I'd say that those details that vary tend not to vary within a language and ecosystem, so a fairly dumb correlative relationship is enough to generally be fine. There's no way to use logic to infer that it's obvious that in language X you need to do mylist.join(string) but in language Y you need to do string.join(mylist), but it's super easy to recognize tokens that suggest those things and a correlation to the vocabulary that matches the context.

Rinse and repeat for things like do I need to specify type and what is the vocabulary for the best type for a numeric value, This variable that makes sense is missing a declaration, does this look to actually be a new distinct variable or just a typo of one that was declared.

But again, I'm thinking mostly in what kind of sort of can work, my experience personally is that it's wrong so often as to be annoying and get in the way of more traditional completion behaviors that play it safe, though with less help particularly for languages like python or javascript.

All these comments asking "why don't they just have chatgpt go and look up the correct answer".

That's not how it works, you buffoons, it trains off of datasets long before it releases. It doesn't think. It doesn't learn after release, it won't remember things you try to teach it.

Really lowering my faith in humanity when even the AI skeptics don't understand that it generates statistical representations of an answer based on answers given in the past.

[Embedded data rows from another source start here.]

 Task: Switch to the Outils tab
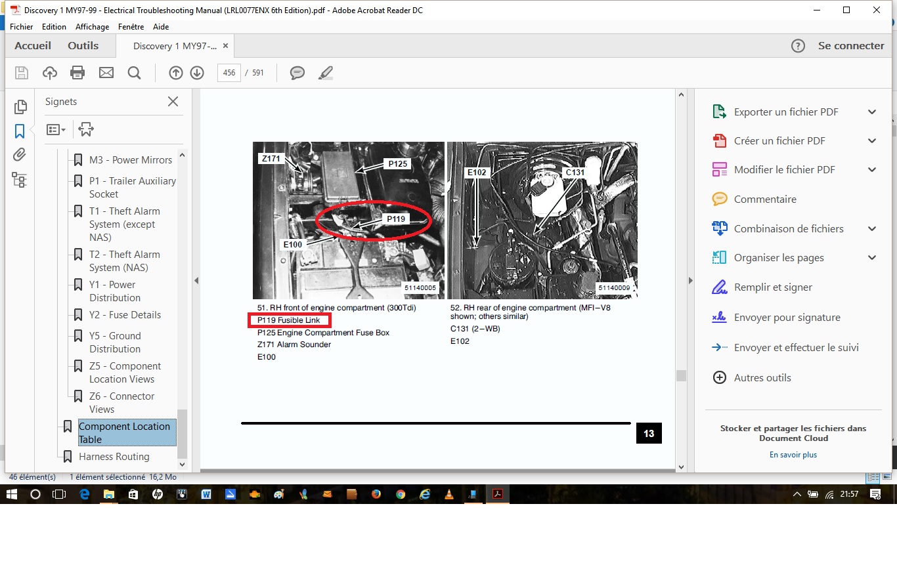coord(83,46)
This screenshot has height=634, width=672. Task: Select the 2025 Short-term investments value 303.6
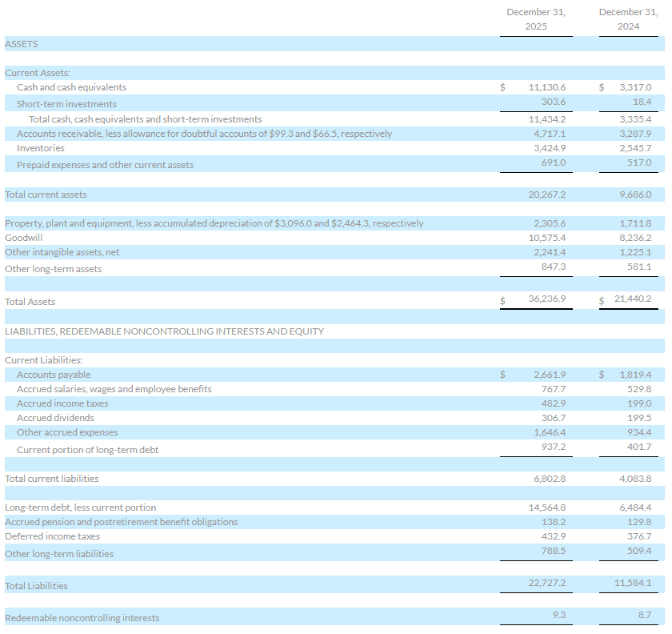[553, 103]
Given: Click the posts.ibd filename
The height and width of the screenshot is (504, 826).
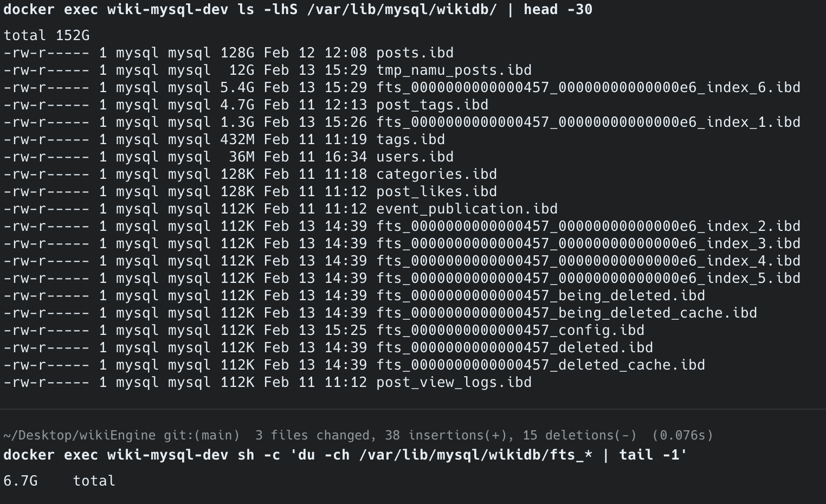Looking at the screenshot, I should [x=415, y=53].
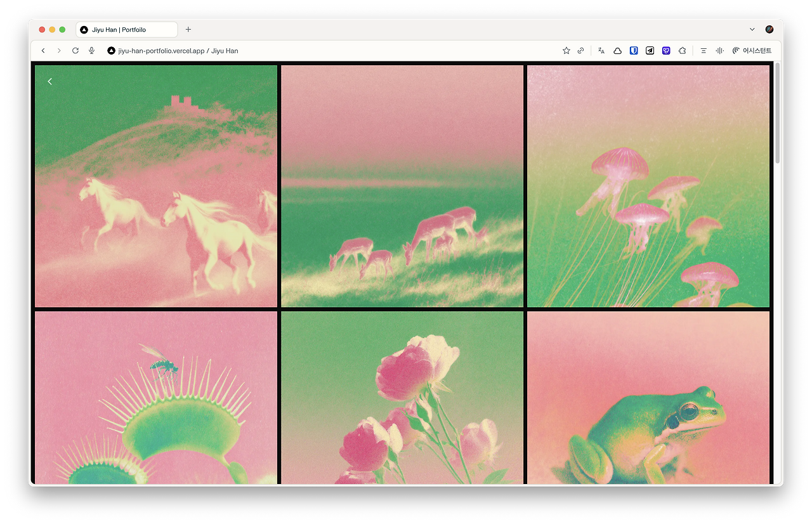Translate the page via the translate icon
This screenshot has width=812, height=524.
tap(601, 50)
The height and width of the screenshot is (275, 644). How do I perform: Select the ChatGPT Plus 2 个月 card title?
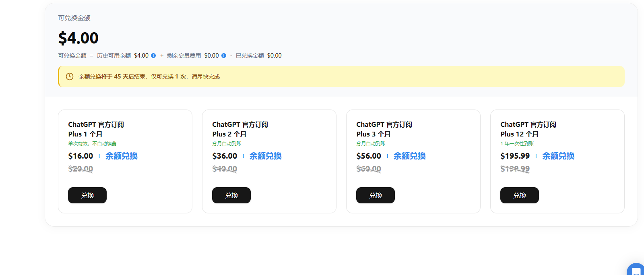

Using an LLM as a chess engine is like using a power tool as a table leg. Pretty funny honestly, but it's obviously not going to be good at it, at least not without scaffolding.

is like using a power tool as a table leg.

Then again, our corporate lords and masters are trying to replace all manner of skilled workers with those same LLM "AI" tools.

And clearly that will backfire on them and they'll eventually scramble to find people with the needed skills, but in the meantime tons of people will have lost their source of income.

If you believe LLMs are not good at anything then there should be relatively little to worry about in the long-term, but I am more concerned.

It's not obvious to me that it will backfire for them, because I believe LLMs are good at some things (that is, when they are used correctly, for the correct tasks). Currently they're being applied to far more use cases than they are likely to be good at -- either because they're overhyped or our corporate lords and masters are just experimenting to find out what they're good at and what not. Some of these cases will be like chess, but others will be like code*.

(* not saying LLMs are good at code in general, but for some coding applications I believe they are vastly more efficient than humans, even if a human expert can currently write higher-quality less-buggy code.)

I believe LLMs are good at some things

The problem is that they're being used for all the things, including a large number of tasks that thwy are *not* well suited to.

yeah, we agree on this point. In the short term it's a disaster. In the long-term, assuming AI's capabilities don't continue to improve at the rate they have been, our corporate overlords will only replace people for whom it's actually worth it to them to replace with AI.

I'm often impressed at how good chatGPT is at generating text, but I'll admit it's hilariously terrible at chess. It loves to manifest pieces out of thin air, or make absurd illegal moves, like jumping its king halfway across the board and claiming checkmate

ChatGPT is playing Anarchy Chess

Yeah! I’ve loved watching Gothem Chess’ videos on these. Always have been good for a laugh.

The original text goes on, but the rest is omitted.